The task: Rewrite the entries from the line with "Locate an element on the screen. The" to the line with "center [888, 185].", swapping "width and height" for "size" and keeping everything else the same. Leave the pictures out.

Excerpts from a dataset:
——
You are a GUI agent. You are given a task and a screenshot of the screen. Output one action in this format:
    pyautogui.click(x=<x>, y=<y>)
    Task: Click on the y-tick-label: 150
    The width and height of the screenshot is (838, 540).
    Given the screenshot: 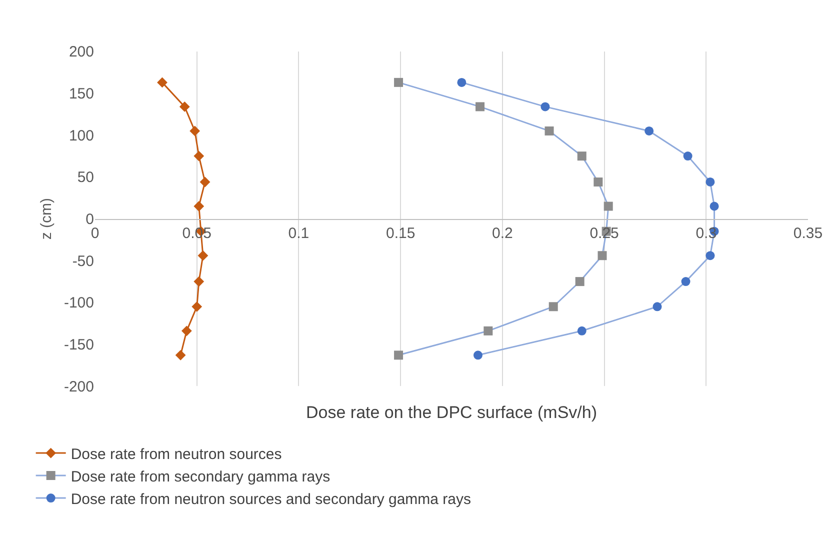 What is the action you would take?
    pyautogui.click(x=81, y=94)
    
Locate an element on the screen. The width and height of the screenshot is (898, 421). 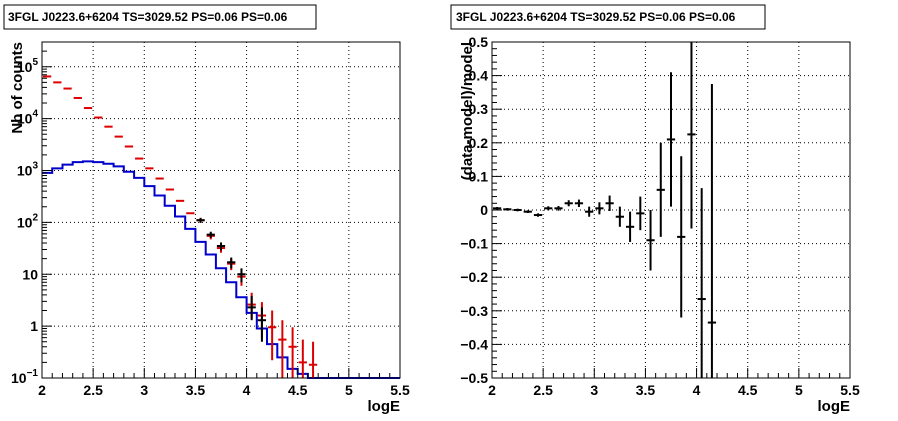
left-y-ticks: 10⁻¹ 1 10 10² 10³ 10⁴ 10⁵ is located at coordinates (32, 214).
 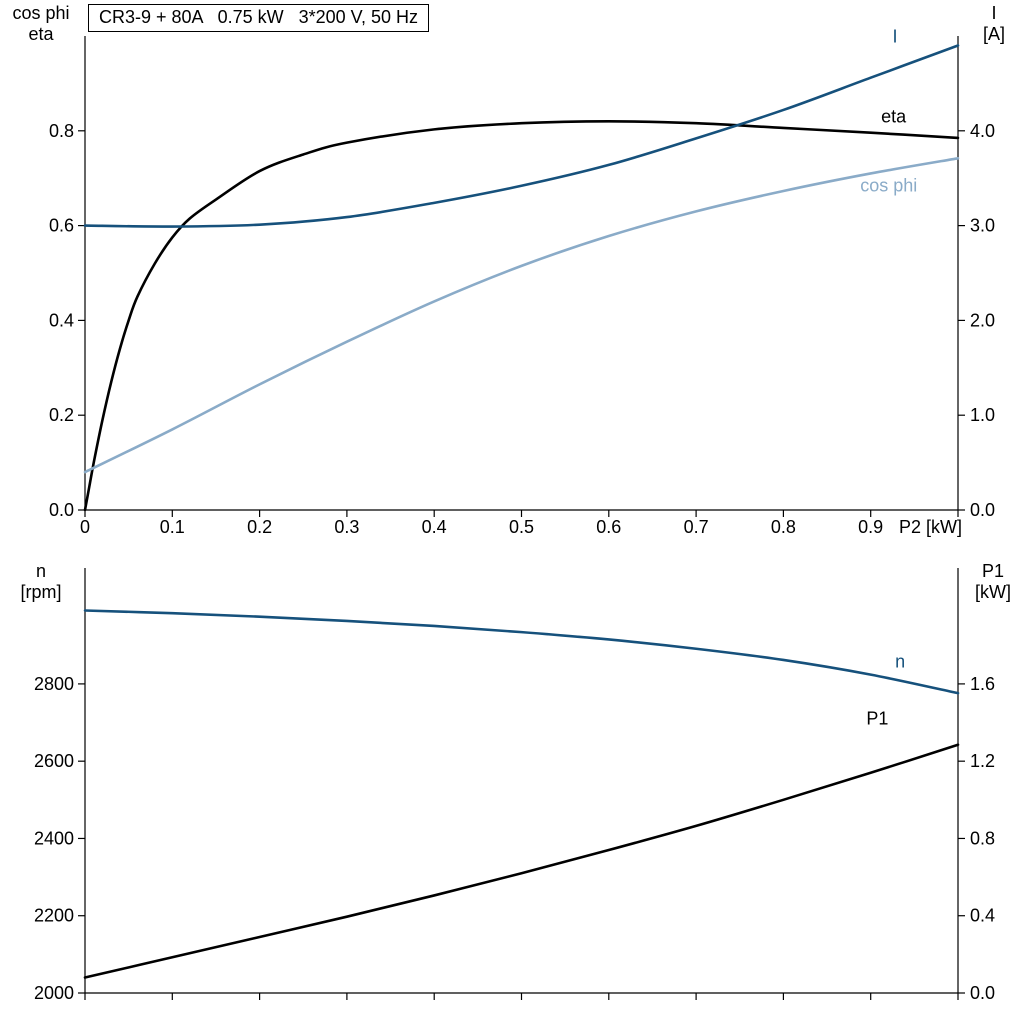 What do you see at coordinates (888, 185) in the screenshot?
I see `curve-label-cos-phi: cos phi` at bounding box center [888, 185].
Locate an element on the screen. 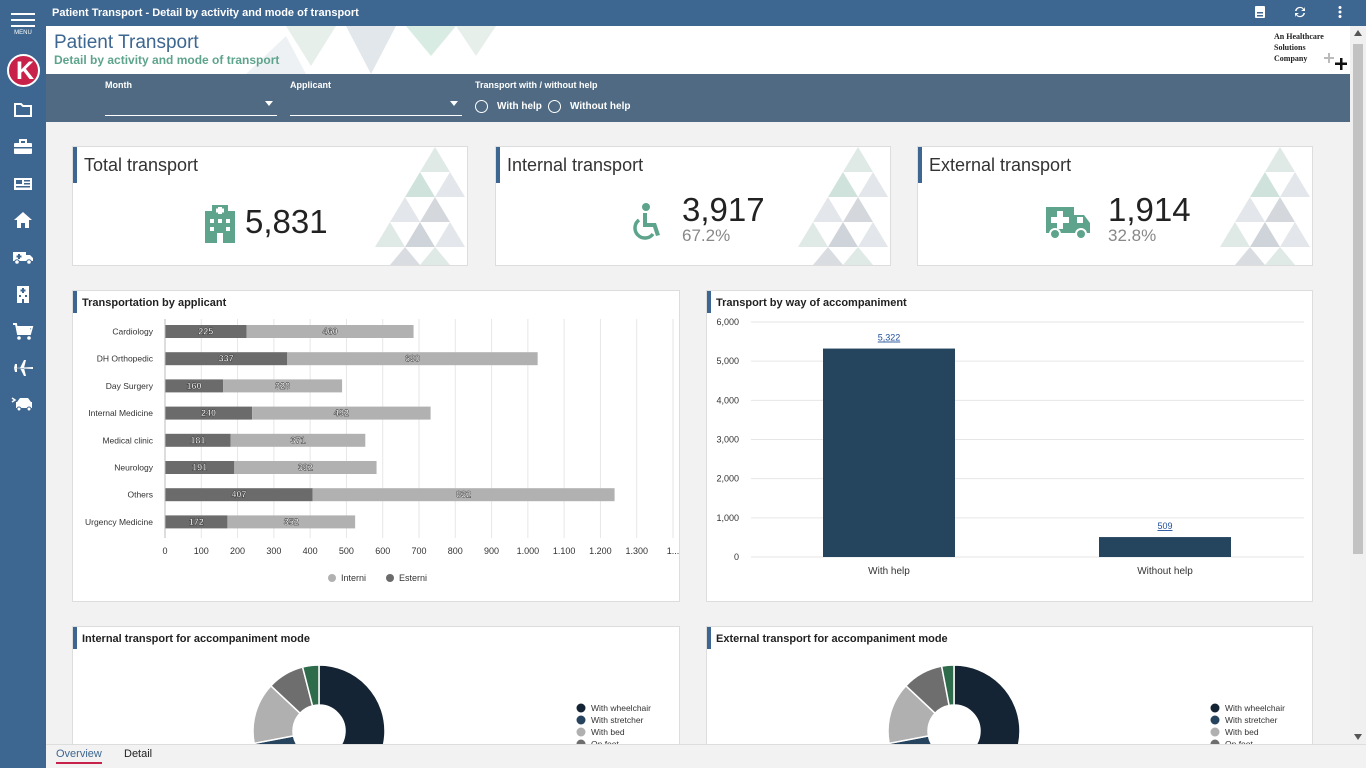  page-subtitle: Detail by activity and mode of transport is located at coordinates (167, 60).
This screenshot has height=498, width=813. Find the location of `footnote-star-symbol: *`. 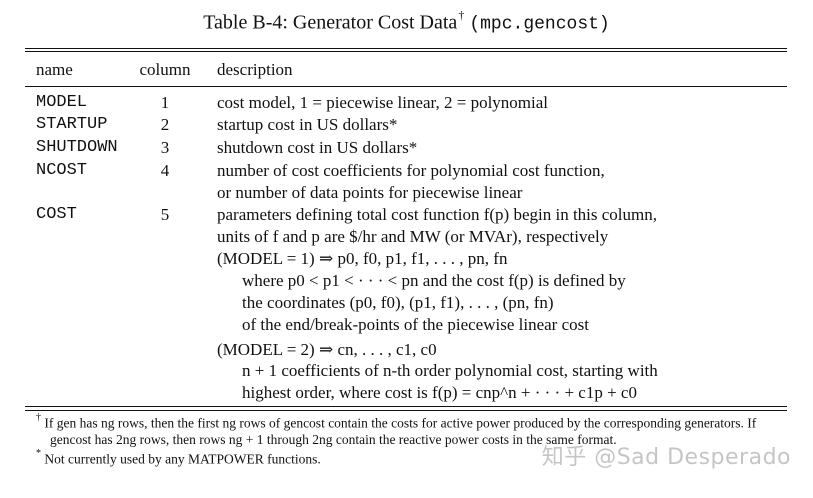

footnote-star-symbol: * is located at coordinates (38, 453).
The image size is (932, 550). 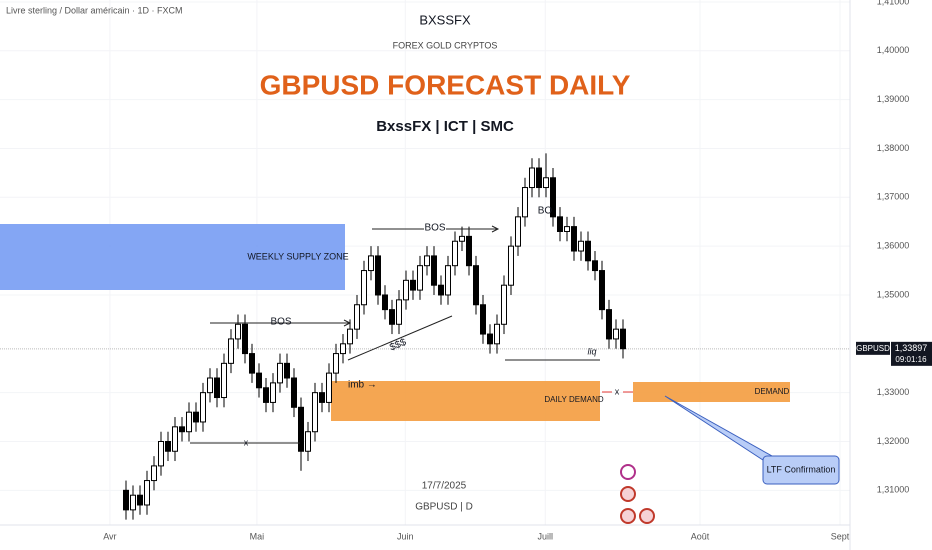 What do you see at coordinates (348, 323) in the screenshot?
I see `arrow-head` at bounding box center [348, 323].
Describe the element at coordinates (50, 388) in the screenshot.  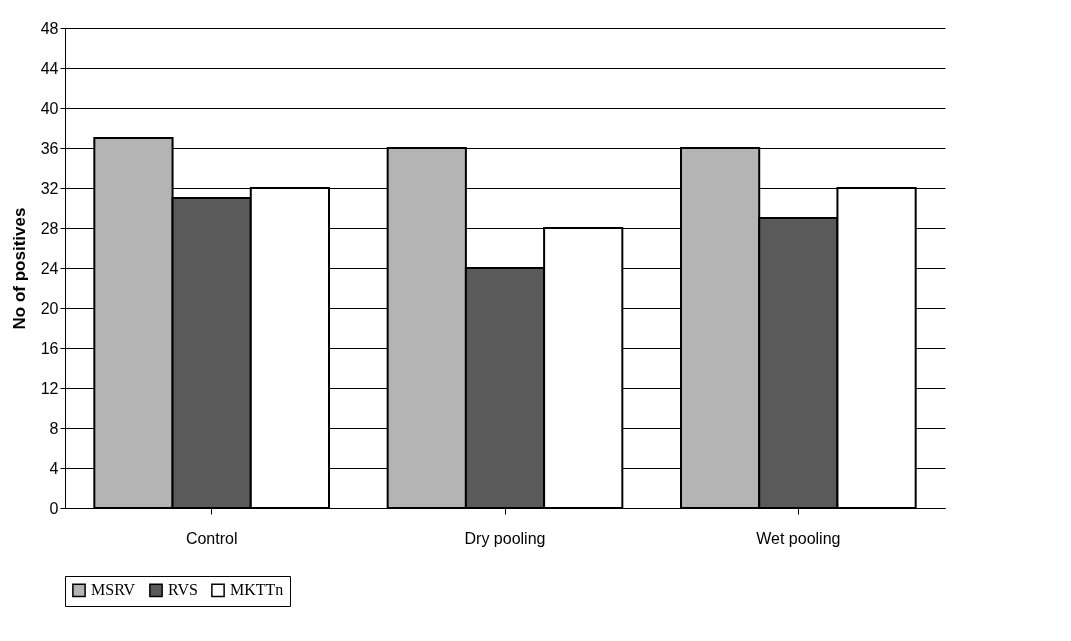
——
Answer box:
Locate an element on the screen. The size of the screenshot is (898, 421). 
left-y-ticks: 10⁻¹ 1 10 10² 10³ 10⁴ 10⁵ is located at coordinates (32, 214).
  What do you see at coordinates (888, 185) in the screenshot?
I see `curve-label-cos-phi: cos phi` at bounding box center [888, 185].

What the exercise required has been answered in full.